The mask isn’t the first protective garment to want for style. Sunglasses, jackets, hats—indeed, you could argue clothing, which shields us from the elements and from embarrassment—all have protectiveness at their core, and have assumed fashion principles secondarily. What distinguishes these designs are morbid connotations. In addition to showing up in dystopian tales like Ling Ma’s, we know the dire circumstances which gave rise to masks: countries brought to a halt, millions laid low. By comparison, sunglasses, jackets, and hats carry no reminders of tragedy, so making them stylish feels less irreverent.

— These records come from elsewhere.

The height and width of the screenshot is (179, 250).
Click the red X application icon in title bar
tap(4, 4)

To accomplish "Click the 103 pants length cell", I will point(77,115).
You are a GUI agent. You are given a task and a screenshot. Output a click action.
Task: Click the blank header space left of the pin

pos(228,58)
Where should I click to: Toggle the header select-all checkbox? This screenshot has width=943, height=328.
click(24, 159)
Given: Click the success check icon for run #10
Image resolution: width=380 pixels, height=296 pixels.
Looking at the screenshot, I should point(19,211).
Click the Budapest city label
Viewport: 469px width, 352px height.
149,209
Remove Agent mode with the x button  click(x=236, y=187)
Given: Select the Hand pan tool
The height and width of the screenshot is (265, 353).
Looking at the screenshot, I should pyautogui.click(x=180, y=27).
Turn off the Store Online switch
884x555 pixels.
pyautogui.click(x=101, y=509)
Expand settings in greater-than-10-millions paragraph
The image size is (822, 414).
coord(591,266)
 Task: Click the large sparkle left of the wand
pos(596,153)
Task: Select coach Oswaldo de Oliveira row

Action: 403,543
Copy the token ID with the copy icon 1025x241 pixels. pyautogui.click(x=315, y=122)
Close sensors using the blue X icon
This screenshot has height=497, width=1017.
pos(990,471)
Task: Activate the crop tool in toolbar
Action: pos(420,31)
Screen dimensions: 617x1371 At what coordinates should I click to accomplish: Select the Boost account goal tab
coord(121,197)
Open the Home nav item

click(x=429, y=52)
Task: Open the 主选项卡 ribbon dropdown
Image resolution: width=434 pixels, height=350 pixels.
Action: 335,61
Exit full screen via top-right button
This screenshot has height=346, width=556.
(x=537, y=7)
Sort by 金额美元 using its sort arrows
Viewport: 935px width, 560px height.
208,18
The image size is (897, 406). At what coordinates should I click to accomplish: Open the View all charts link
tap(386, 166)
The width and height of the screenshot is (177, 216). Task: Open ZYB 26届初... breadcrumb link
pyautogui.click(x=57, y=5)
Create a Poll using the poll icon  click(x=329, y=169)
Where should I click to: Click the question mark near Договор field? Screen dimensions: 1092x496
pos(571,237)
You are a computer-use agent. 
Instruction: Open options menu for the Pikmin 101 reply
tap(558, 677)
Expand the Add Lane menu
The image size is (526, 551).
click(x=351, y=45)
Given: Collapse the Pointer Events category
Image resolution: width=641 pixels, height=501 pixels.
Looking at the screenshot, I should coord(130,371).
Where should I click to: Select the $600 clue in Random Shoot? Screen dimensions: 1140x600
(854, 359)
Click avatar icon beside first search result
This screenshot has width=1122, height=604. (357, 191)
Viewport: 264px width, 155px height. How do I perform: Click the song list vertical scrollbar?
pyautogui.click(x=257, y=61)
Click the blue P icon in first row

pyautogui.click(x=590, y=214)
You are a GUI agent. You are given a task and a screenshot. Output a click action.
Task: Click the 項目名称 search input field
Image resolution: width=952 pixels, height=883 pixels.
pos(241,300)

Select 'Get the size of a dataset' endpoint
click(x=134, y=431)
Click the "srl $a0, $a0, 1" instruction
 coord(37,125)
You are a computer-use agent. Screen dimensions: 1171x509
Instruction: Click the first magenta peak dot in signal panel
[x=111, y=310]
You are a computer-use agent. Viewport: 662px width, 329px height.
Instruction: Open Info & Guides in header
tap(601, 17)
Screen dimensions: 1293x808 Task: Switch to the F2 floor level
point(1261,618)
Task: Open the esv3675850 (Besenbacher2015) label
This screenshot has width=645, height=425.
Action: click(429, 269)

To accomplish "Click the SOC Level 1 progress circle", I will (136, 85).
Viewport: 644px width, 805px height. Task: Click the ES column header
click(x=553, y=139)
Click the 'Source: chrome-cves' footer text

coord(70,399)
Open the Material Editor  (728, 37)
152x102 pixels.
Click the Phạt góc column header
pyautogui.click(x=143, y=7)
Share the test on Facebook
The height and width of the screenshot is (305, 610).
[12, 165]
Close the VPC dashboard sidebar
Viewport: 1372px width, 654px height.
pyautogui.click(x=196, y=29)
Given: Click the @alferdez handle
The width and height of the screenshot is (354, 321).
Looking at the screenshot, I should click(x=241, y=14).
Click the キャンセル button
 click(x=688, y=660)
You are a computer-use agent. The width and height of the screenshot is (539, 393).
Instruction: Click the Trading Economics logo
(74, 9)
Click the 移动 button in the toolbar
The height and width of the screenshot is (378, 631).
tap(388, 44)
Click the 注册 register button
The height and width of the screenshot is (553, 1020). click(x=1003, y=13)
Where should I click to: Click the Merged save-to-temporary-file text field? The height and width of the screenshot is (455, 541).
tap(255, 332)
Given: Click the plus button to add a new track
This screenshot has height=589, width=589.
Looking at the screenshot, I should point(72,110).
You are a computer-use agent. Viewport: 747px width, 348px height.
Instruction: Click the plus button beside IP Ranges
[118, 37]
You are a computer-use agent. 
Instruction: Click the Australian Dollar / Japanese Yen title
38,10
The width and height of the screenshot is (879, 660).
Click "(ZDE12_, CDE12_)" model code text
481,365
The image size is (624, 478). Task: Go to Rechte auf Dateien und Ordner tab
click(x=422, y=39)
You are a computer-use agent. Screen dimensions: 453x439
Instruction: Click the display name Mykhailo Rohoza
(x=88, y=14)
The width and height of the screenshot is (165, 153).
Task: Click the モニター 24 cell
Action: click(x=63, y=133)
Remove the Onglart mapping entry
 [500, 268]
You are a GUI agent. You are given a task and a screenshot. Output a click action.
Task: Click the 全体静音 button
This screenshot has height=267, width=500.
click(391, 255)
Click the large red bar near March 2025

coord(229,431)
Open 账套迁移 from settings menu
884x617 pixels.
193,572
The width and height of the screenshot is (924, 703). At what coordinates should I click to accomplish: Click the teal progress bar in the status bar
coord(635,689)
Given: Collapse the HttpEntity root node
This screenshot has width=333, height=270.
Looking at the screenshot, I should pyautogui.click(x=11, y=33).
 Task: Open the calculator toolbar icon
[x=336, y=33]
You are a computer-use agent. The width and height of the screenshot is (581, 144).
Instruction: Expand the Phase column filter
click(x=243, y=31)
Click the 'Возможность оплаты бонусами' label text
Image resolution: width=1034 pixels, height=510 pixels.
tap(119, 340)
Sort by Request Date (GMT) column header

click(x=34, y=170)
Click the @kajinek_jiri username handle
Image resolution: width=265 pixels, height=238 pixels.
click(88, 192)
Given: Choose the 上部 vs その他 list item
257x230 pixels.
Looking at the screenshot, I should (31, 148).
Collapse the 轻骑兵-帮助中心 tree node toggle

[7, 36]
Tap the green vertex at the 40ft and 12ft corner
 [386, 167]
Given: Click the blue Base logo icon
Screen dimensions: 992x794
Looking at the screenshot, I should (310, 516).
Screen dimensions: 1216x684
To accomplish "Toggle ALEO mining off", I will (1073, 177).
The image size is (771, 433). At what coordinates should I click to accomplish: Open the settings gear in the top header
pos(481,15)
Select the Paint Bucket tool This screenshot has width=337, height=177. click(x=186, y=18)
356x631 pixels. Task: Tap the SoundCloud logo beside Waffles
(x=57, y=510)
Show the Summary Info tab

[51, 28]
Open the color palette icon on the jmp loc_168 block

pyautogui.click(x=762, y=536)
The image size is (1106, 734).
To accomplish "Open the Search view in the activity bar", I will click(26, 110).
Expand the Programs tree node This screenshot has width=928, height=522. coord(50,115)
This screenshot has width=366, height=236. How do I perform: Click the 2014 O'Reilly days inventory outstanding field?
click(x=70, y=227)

Whether the mask enters into the realm of fashion depends upon whether it becomes as essential as shirts and shoes. As long as it feels like crisis wear, it will be a fraught mode of self-expression. But if it becomes an integral element of human decency, it will raise no more controversy than other top-of-the-line accessories. For now, the DIY mask (here’s a comprehensive tutorial on how to make them) may prove ethically preferable to the for-profit designer mask. “There is a huge impact being made on a much smaller human scale which feels really positive,” Drummond says. “A lot of my colleagues and I have been sewing away during the shelter-in-place order, creating hundreds, if not thousands, of masks to be donated.”